Please find all lines in the data that hold the string "agent" and copy them.
*** Input data Section Begins ***
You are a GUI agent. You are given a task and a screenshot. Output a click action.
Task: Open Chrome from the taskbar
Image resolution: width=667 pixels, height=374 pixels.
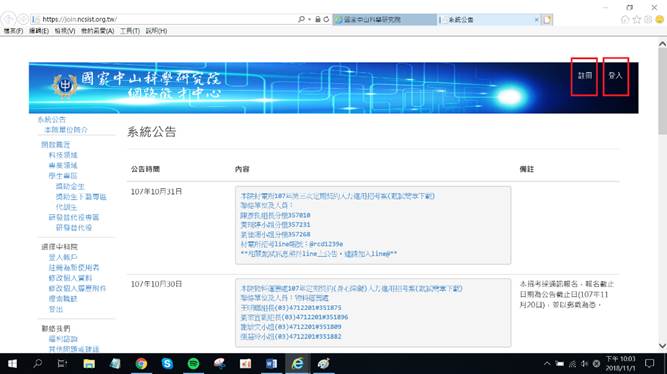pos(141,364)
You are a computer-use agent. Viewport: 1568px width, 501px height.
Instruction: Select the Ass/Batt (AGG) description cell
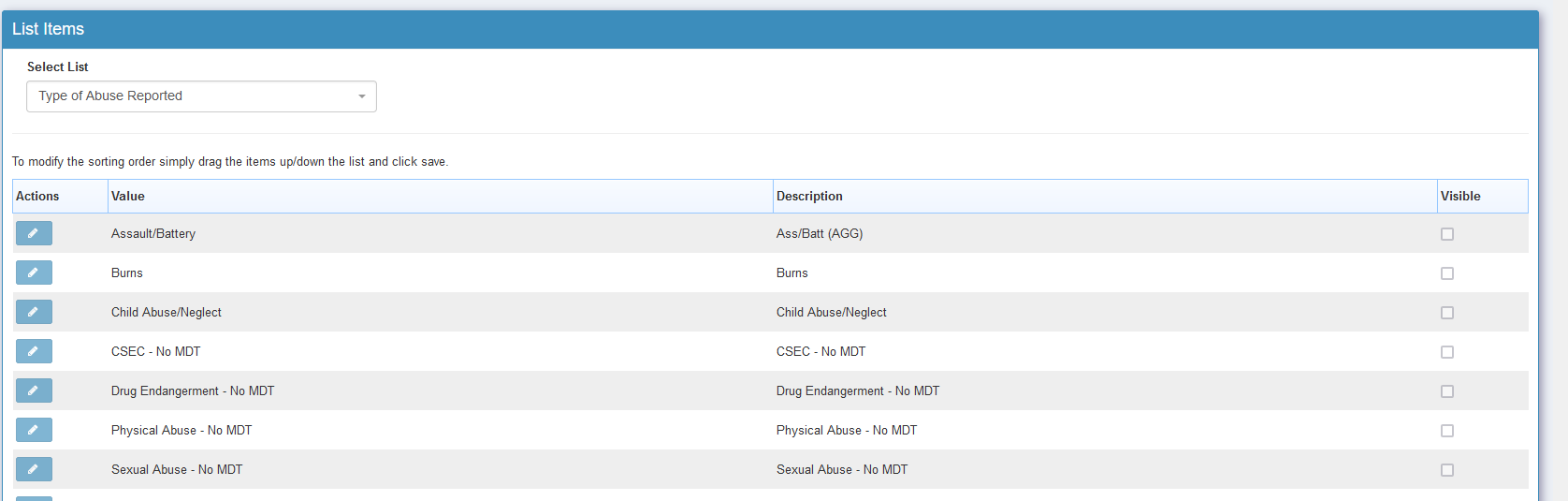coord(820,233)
*** Input data Section Ends ***
*** Input data Section Begins ***
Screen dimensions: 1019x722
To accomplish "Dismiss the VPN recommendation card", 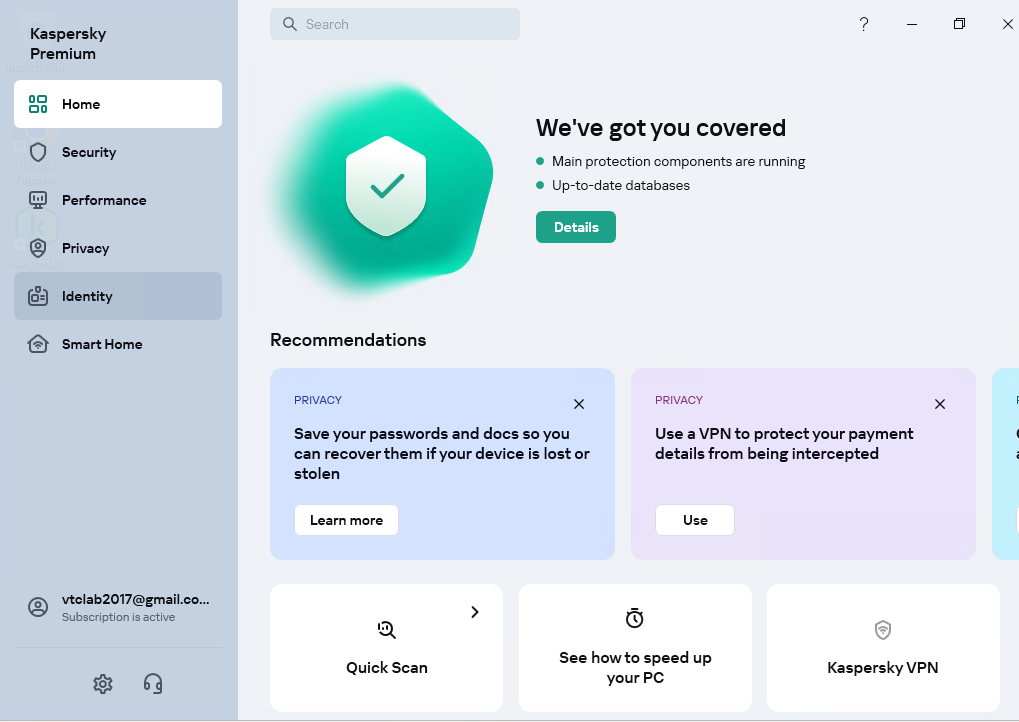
*** Input data Section Ends ***
*** Input data Section Begins ***
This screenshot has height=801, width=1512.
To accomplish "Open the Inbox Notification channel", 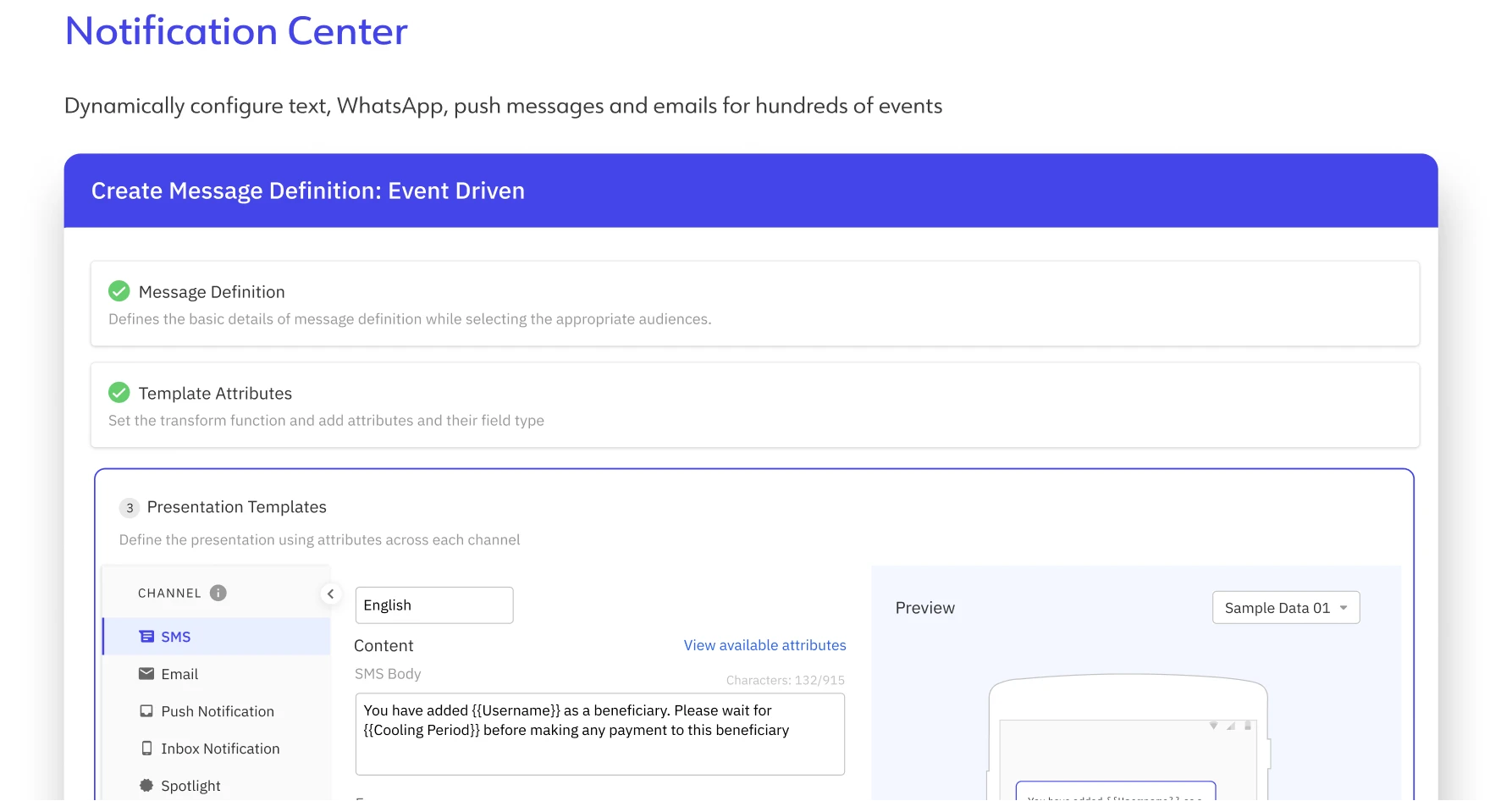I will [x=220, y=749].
*** Input data Section Ends ***
▶ [Solution]
You are a GUI agent. You are given a task and a screenshot. Output a click action.
You are a computer-use agent. Viewport: 1568px width, 501px height.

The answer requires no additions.